For more than 14 years, traders have been whipsawed back and forth by the stock market with little to show for it — except for mounting frustration and declining trading capital. Until recently, since the dot-com era went bust in March 1999, the market has traded with all the zest and enthusiasm of a lead balloon. It has made anemic attempts at bull runs only to roll over into steep price declines before re-starting this up-and-down pattern over and over again.
Sometimes for extended periods, price breakouts will fail with few real trends developing into any meaningful move as the market continues to trade sideways. Trading support and resistance levels would seem logical, even easy, to do in the current market environment, but as with most things in trading, this is easier talked about than put into practice.
One reason for this is the frequent failure of traditional tools for sideways markets. While conventional technical analysis may give you a glimpse into the mechanics behind these moves, if you can see them, then other traders can see them as well.
Human behavior & volatility
There are three market types: Up, down and sideways. Simply knowing you are in the midst of an extended sideways trading period doesn’t make the market easy to trade. In much the same way that market conditions have changed for trend trading and breakout trading, sideways markets have evolved and new methods have been needed to trade them effectively.
The goal is to develop a method that pinpoints optimal price levels for resistance and support, minus the unpredictability. To accomplish this, we need an approach that doesn’t rely on static points in an underlying security’s price action, but one that can reflect the dynamic and ever-changing state of the price action itself.

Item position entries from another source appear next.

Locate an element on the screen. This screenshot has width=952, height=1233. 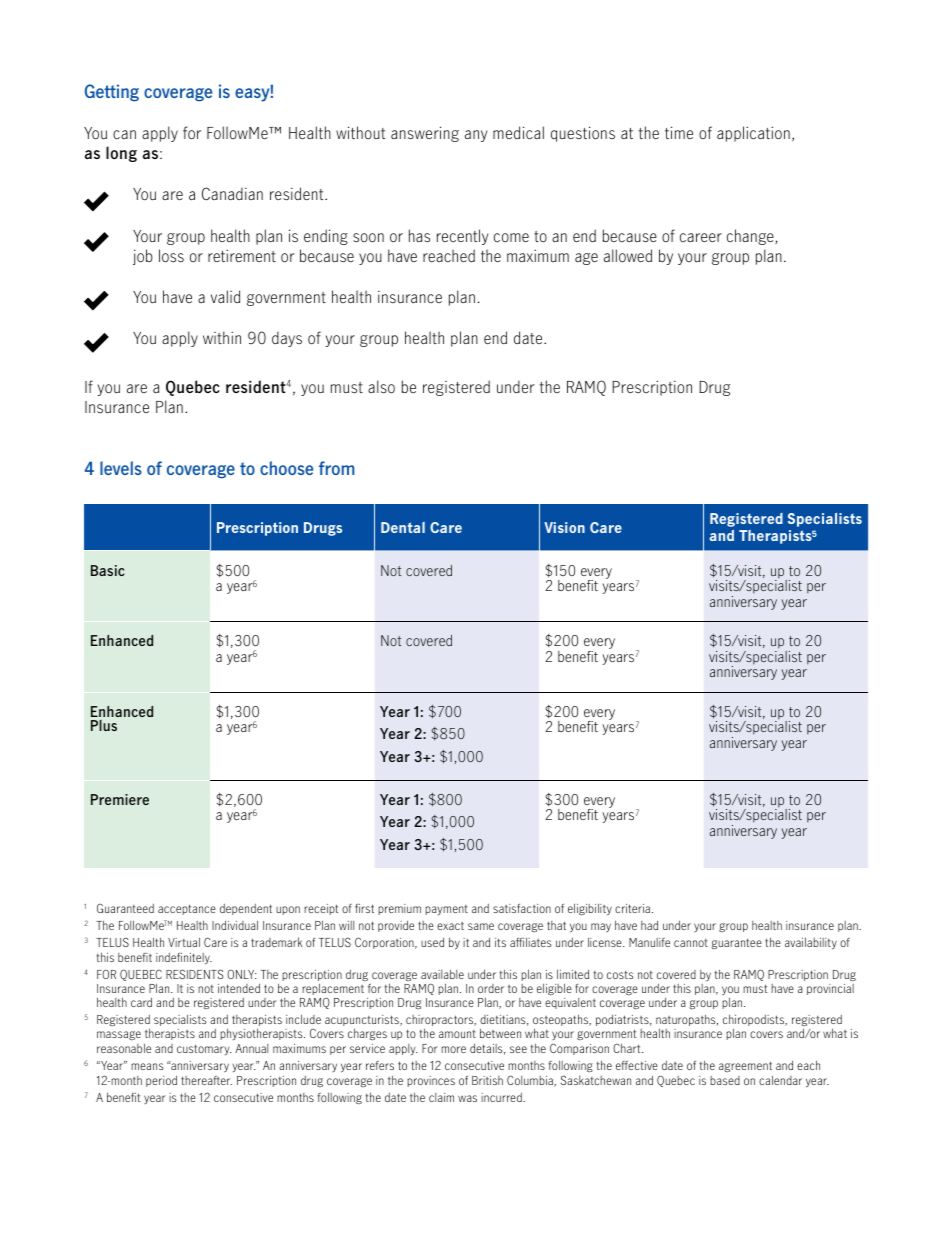
agreement is located at coordinates (745, 1066).
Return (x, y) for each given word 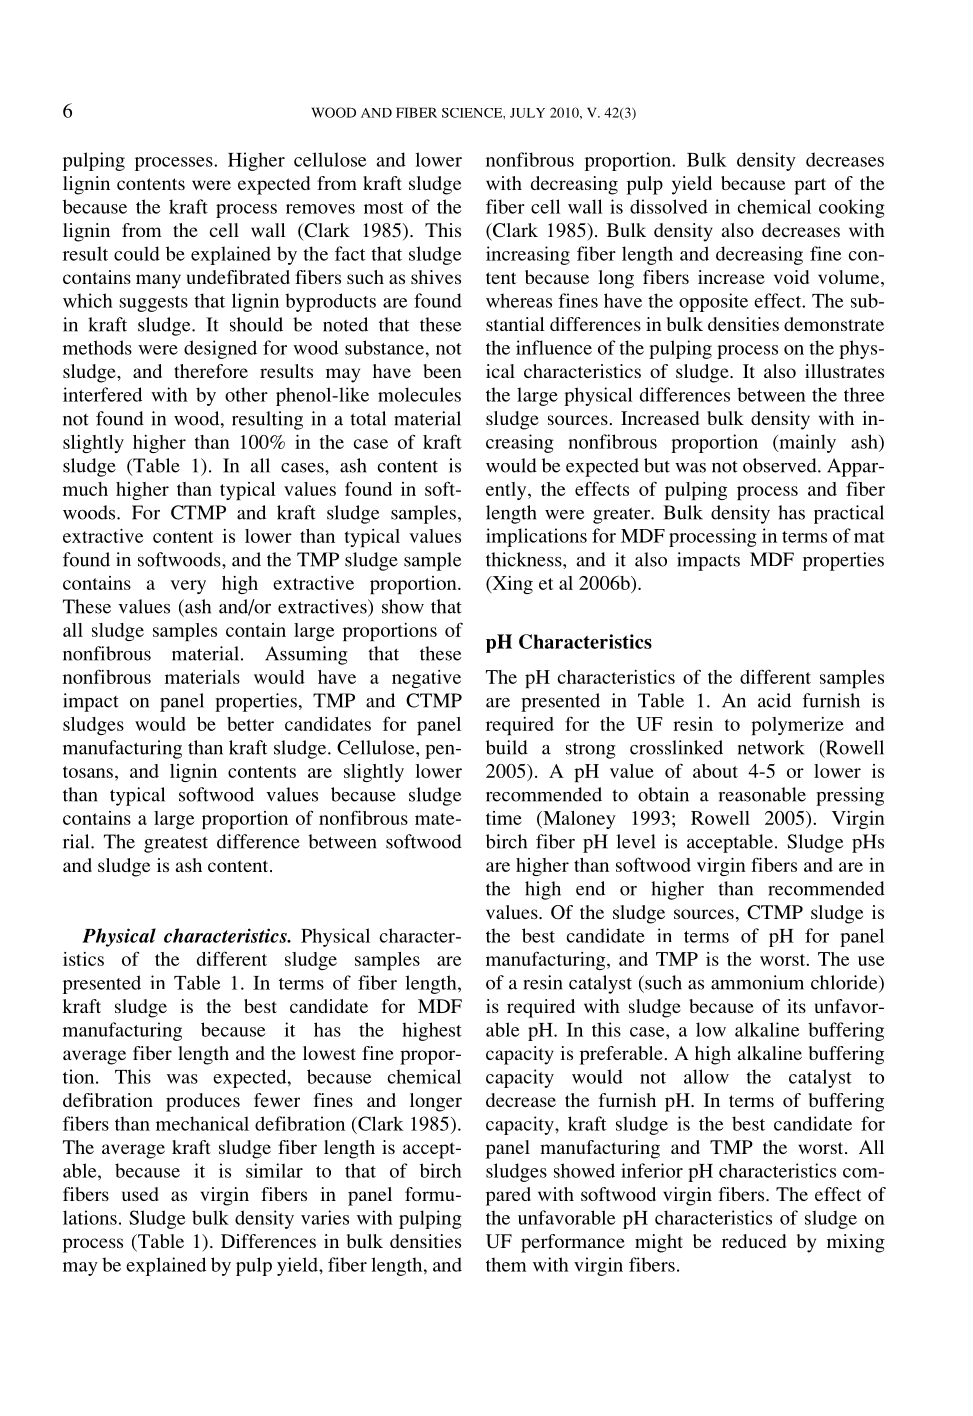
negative (426, 679)
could (137, 253)
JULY (527, 113)
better (250, 724)
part (810, 186)
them (506, 1264)
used (140, 1194)
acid (774, 700)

One reason for this might be that more traders identify the market as sideways. As a result, they have changed their trading approach to adapt, and static support and resistance price levels have become more volatile and less predictable. Static supports are relatively easy to identify by other traders and they become battlegrounds for bulls and bears who are attempting to seize control of price movement. The result is that price action tends to behave erratically, causing stop loss points to get stopped out before trades have a chance to profit.